Dit gaat ook boven onze kennis uit. Er is geen databank op deze wereld, geen geheime bibliotheek, waar je dit soort wijsheid kunt vinden. Dit leeft (nog) niet onder ons mensen en kunnen wij dus ook niet van elkaar horen.
Dit is ook méér dan wij kunnen bedenken. De meest briljante geesten uit de geschiedenis hebben de zaken van het Koninkrijk niet kunnen bedenken.
Er is geen wetenschapper die door onderzoek bij de pracht en de mogelijkheden van het Koninkrijk van God uitkomt.
[Zoals dit in het boek ‘de Ontdekking van de hemel’ van Harry Mulisch gebeurd. In dat boek wordt de hemel bedreigd door wetenschappers op de deze aarde.]
De herkomst van dit soort wijsheid komt niet vanuit mensen voort. Niet vanuit de samenleving van mensen. Door de jaren heen verworven door onderzoek en experiment.
Deze wijsheid heeft een heel andere herkomst: God Zelf:

God heeft ons dit geopenbaard door de Geest, want de Geest doorgrondt alles, ook de diepten van God (1Co 2:10 NBV)
God laat ons dit weten. […]Het is vreemd aan wat wij als oplossingen voor de toekomst zouden bedenken.
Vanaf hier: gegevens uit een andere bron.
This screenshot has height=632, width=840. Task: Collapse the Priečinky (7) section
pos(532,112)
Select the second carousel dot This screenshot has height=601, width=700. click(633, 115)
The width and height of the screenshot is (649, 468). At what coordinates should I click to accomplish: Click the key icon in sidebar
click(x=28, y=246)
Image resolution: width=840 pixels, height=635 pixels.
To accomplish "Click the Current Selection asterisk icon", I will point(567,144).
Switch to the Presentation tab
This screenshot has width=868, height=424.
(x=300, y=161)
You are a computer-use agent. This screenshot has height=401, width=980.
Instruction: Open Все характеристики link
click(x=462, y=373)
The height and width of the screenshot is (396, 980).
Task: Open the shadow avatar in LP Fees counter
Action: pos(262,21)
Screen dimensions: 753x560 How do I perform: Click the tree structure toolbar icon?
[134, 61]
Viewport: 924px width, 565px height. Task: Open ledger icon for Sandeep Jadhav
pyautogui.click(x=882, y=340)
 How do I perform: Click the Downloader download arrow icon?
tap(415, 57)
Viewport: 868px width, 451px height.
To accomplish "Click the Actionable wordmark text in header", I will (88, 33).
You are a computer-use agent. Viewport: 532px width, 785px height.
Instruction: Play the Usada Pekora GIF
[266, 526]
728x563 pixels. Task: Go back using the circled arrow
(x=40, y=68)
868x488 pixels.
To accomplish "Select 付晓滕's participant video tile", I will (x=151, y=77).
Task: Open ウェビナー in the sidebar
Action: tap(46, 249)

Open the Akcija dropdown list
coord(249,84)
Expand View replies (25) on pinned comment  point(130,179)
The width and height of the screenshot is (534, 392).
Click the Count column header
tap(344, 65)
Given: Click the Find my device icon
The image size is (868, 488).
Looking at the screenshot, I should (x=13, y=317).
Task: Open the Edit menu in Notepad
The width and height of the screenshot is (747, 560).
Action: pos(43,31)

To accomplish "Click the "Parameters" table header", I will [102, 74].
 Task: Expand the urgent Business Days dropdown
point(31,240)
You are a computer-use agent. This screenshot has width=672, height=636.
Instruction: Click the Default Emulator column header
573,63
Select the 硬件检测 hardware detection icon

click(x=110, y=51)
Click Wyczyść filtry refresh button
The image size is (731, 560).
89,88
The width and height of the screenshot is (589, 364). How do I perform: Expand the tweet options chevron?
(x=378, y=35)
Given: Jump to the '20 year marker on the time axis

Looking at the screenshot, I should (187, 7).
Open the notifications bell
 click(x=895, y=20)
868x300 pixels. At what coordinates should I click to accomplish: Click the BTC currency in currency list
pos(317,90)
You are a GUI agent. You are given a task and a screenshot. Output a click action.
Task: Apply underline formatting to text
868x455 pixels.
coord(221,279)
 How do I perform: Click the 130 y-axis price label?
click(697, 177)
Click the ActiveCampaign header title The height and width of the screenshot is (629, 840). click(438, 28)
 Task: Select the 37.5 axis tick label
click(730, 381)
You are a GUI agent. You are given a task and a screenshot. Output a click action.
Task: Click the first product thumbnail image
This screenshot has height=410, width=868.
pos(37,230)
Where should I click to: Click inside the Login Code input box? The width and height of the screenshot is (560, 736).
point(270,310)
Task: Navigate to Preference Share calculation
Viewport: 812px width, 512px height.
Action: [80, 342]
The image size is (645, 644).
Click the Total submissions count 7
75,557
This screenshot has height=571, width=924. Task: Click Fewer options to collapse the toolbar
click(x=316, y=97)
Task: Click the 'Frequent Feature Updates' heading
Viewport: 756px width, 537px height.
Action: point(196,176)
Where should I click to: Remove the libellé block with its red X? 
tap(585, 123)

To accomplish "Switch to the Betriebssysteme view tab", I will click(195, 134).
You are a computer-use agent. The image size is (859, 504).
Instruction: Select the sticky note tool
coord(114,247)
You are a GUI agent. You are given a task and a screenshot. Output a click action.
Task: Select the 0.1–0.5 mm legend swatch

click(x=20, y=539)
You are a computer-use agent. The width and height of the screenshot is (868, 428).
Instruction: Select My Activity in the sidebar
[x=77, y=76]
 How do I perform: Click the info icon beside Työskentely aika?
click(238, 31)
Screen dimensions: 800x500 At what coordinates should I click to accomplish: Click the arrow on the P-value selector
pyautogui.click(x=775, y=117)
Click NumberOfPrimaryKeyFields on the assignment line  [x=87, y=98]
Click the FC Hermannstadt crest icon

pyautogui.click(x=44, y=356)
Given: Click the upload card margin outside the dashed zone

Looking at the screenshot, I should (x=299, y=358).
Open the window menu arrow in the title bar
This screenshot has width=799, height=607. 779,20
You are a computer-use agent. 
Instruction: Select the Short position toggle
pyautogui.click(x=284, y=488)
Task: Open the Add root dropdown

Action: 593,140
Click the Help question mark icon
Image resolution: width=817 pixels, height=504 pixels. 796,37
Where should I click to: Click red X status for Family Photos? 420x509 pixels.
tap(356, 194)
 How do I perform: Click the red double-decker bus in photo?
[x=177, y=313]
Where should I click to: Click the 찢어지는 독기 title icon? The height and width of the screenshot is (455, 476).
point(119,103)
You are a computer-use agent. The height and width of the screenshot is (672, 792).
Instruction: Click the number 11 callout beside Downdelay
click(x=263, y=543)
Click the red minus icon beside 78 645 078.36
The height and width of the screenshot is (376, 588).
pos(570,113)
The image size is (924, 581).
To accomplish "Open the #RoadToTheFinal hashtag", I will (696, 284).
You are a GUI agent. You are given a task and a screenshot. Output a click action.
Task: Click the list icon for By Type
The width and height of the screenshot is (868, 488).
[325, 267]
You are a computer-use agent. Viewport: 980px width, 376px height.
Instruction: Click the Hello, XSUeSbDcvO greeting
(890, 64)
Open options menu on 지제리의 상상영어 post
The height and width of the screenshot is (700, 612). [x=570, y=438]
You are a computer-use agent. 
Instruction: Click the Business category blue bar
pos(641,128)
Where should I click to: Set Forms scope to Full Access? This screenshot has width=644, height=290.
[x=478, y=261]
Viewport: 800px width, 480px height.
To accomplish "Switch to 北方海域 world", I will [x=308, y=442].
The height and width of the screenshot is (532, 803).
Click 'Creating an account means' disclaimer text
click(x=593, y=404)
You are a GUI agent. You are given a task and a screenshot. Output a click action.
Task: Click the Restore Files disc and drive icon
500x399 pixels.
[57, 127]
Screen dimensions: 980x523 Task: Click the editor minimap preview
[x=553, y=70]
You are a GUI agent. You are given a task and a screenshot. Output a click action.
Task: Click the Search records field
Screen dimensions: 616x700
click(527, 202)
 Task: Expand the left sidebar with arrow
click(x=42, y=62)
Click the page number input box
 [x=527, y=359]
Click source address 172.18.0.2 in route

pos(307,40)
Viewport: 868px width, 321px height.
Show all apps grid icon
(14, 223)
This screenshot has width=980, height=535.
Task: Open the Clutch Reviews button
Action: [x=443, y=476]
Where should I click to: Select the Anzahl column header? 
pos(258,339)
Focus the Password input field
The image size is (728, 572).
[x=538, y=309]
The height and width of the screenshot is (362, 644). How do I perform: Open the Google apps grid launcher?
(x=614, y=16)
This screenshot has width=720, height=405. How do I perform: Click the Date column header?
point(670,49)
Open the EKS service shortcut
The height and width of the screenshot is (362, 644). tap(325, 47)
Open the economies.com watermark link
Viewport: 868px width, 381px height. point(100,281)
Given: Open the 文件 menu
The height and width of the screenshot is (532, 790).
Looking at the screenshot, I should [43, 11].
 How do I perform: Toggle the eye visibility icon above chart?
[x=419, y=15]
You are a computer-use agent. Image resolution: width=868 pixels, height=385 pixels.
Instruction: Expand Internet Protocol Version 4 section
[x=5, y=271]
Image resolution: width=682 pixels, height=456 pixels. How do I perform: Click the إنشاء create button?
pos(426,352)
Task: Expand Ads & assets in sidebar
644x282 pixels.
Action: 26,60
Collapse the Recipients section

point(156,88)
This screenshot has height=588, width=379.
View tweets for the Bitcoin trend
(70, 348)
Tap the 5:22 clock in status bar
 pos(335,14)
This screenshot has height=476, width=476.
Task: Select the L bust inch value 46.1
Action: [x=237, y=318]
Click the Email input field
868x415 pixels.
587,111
Het gaat vèr uit boven wat wij ons voor kunnen stellen.
 Het is er ook niet ineens, nadat je tot geloof gekomen bent. De Geest van God leert het je langzaam maar zeker aan. Dat is een heel proces.
Je krijgt het via Hem van God.
 Wij hebben niet de geest van de wereld ontvangen, maar de Geest die van God komt, opdat we zouden weten wat God ons in zijn goedheid heeft geschonken. (1Co 2:12 NBV)Je moet het daarom onder de leiding van de Geest leren zien, net zoals je een taal leert spreken.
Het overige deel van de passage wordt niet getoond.